Un Futuro más Brillante para las Personas Olvidadizas

Un Futuro más Brillante para las Personas Olvidadizas

Berta Benarroyo Saco

bbenarroyo21@gmail.com

 

Después de muchos años de esfuerzo, mi prima, Sarah Fhima, ha logrado un gran acontecimiento junto a un grupo de investigadores. Este fue la realización de una serie de experimentos que podrían cambiar las difíciles circunstancias de la gente afectada por la enfermedad de alzhéimer alrededor del mundo. Este tratamiento se le conoce como la estimulación magnética transcraneal, y consiste en la aplicación repetitiva de un campo magnético de alta intensidad al cerebro del paciente. Aunque estos tratamientos solo habían sido utilizados en gente con autismo, recientemente se han estado probando en gente con trastornos neurocognitivos tales como el alzhéimer.

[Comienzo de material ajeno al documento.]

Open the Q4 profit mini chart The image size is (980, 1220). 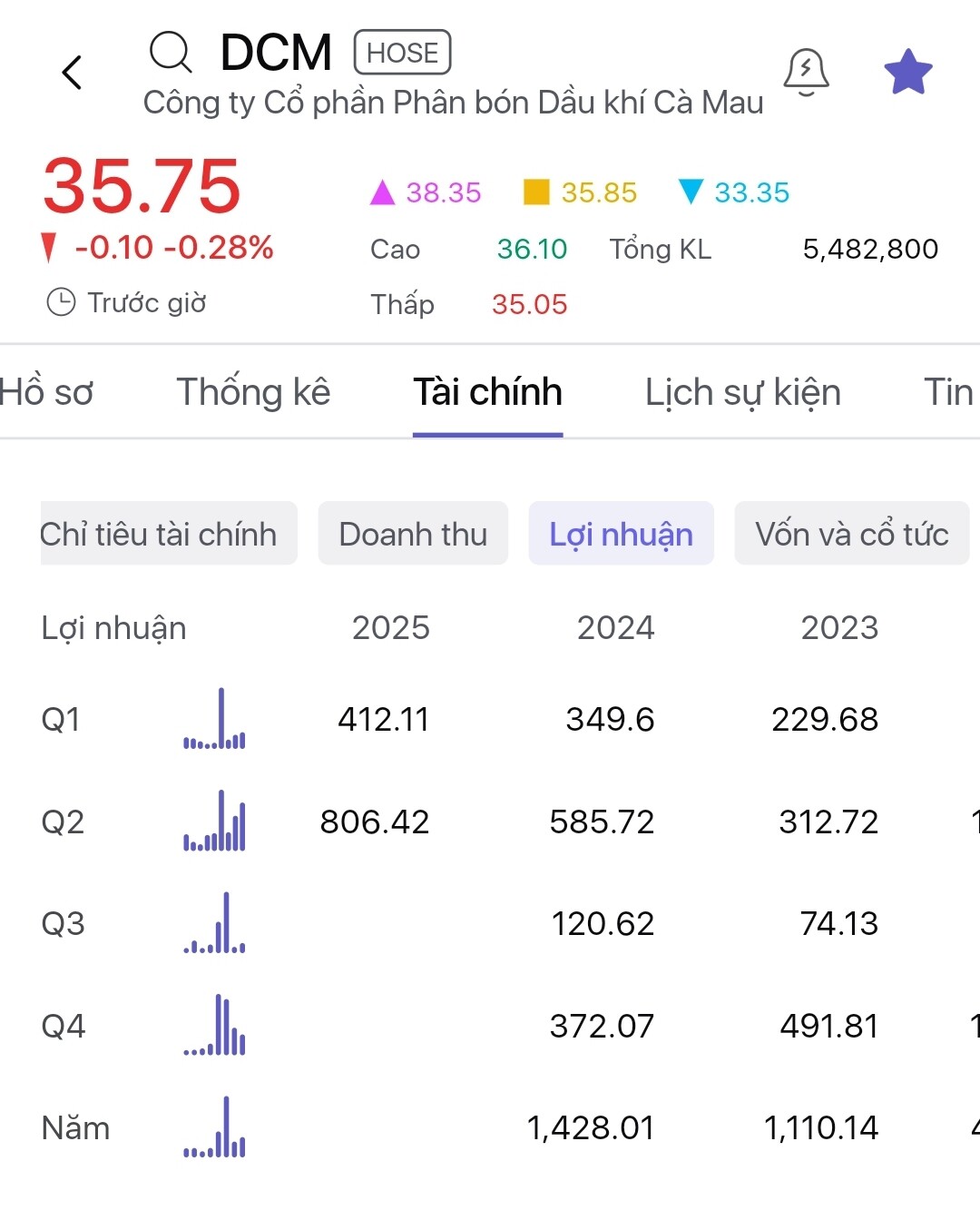coord(215,1026)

A mi familia esta enfermedad la ha afectado gravemente desde hace muchas generaciones, pues mi tatarabuela, bisabuela y abuela todas han padecido de ella. Esto causó que Sarah, quien es médico pediatra con diplomado en neurodesarrollo, se empezara a interesar más en los estudios de esta enfermedad, y ahora ayuda a mi abuela con tratamientos para calmar sus síntomas en el centro de terapia, Brain Tools Center.

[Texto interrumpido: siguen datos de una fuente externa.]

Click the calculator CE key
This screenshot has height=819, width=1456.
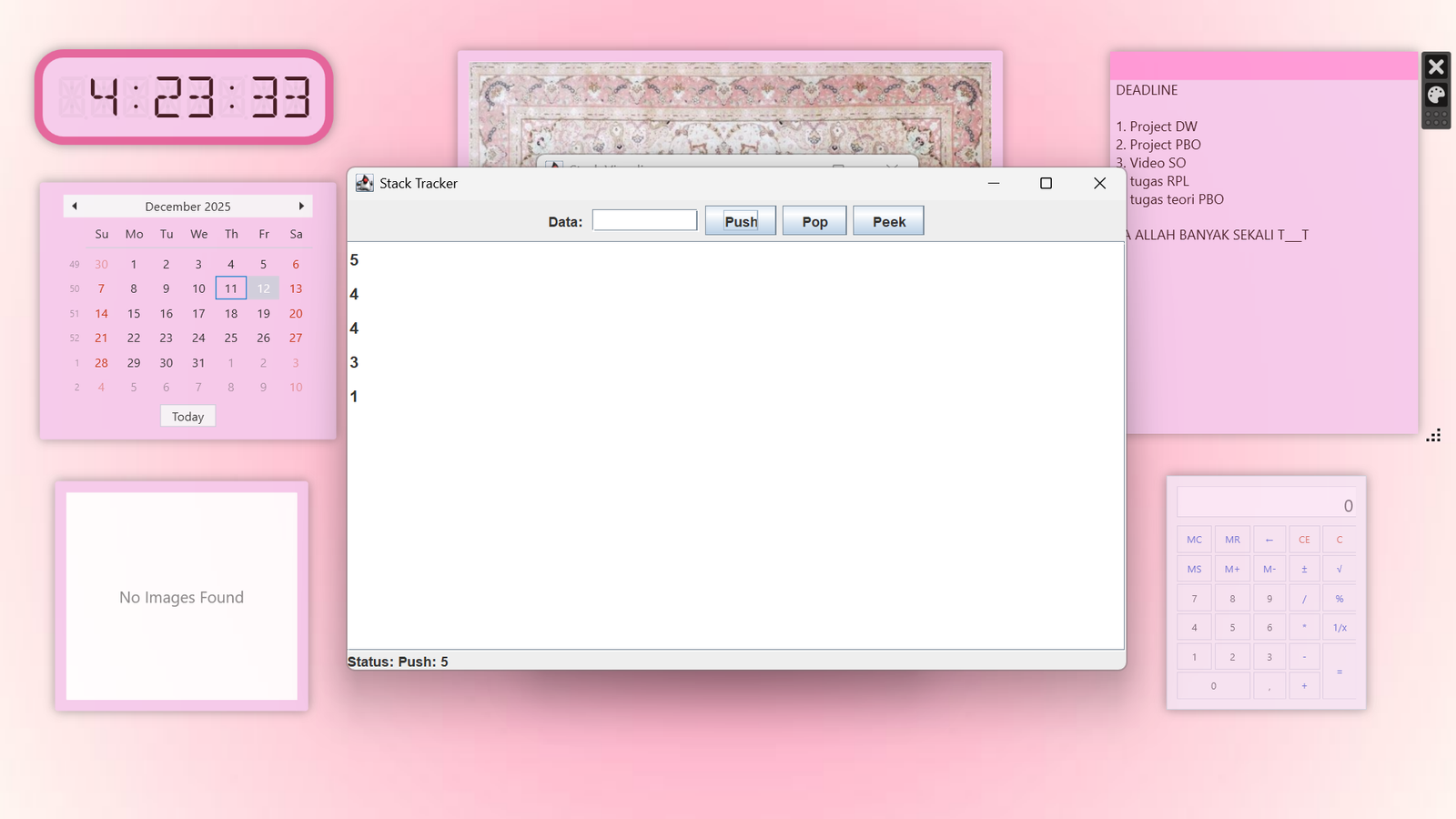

Mi abuela se graduó de arquitectura en Bogotá, se casó con mi abuelo y se mudaron a Venezuela donde dieron a luz a dos niños y una niña, entre ellos mi papá. Muchos años más tarde nací yo, y todos nos mudamos a Panamá, donde mi abuela me empezó a cuidar todos los días mientras mis papás se iban al trabajo. Mi abuela nunca paró de trabajar, pero llegó un punto donde su memoria se empezó a deteriorar. La alegre persona que todos conocíamos había cambiado, las risas se convirtieron en llantos y su vocabulario comenzó a limitarse. Después de muchos años de estudios y de ir de doctor en doctor, descubrimos que había desarrollado el trastorno de Alzheimer. Mientras muchas preguntas se fueron respondiendo, nuestra preocupación aumentó, porque creíamos que ya no habría vuelta atrás. Pero la estimulación magnética transcraneal ha estimulado su cerebro de forma positiva, y poco a poco ha ido recuperando su conciencia.

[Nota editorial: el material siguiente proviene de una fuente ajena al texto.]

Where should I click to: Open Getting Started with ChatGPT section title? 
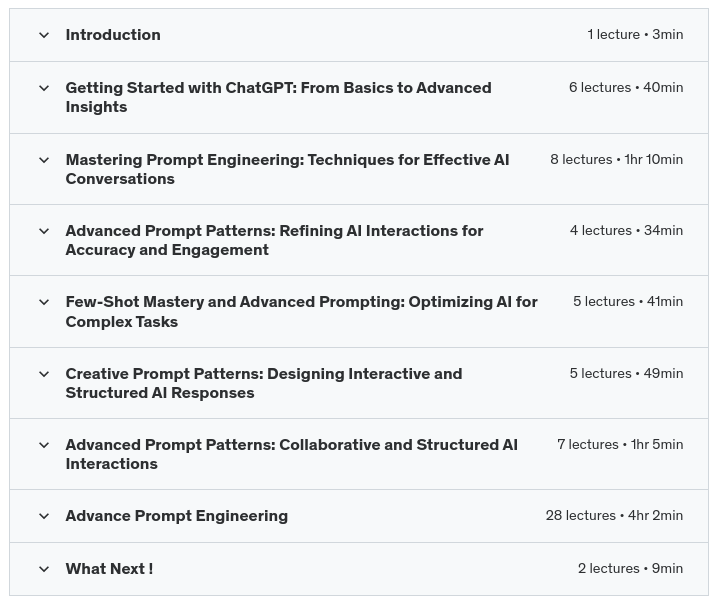point(278,97)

Cuando mi prima nos recomendó el tratamiento estábamos completamente escépticos, además no teníamos dinero para solventarlo. Pero al entender nuestra situación, hicimos un trato; mi abuela participaría en un tratamiento relativamente nuevo y ayudaría con una serie de experimentos, y nos rebajarían el precio del procedimiento. Al final mis abuelos aceptaron entusiasmados, no sólo por el hecho de que habría un chance de que mi abuela mejorará, sino porque también estarían aportando a la medicina, y en un futuro, su participación en los experimentos podría ayudar a millones de personas afectadas por Alzheimer alrededor del mundo.

Este caso siento que sirve de inspiración para todas aquellas jóvenes que alguna vez han anhelado a ayudar a los demás. Nada es imposible, y si todos aportamos un granito de arena, juntos podemos crear la diferencia. Yo aspiro algún día poder otorgar mi ayuda a la ciencia como mi prima lo ha hecho, y espero que los estudios sobre los trastornos neurocognitivos avancen y mejoren, para no solo ayudar a las personas mayores en la actualidad sino también a las de futuras generaciones.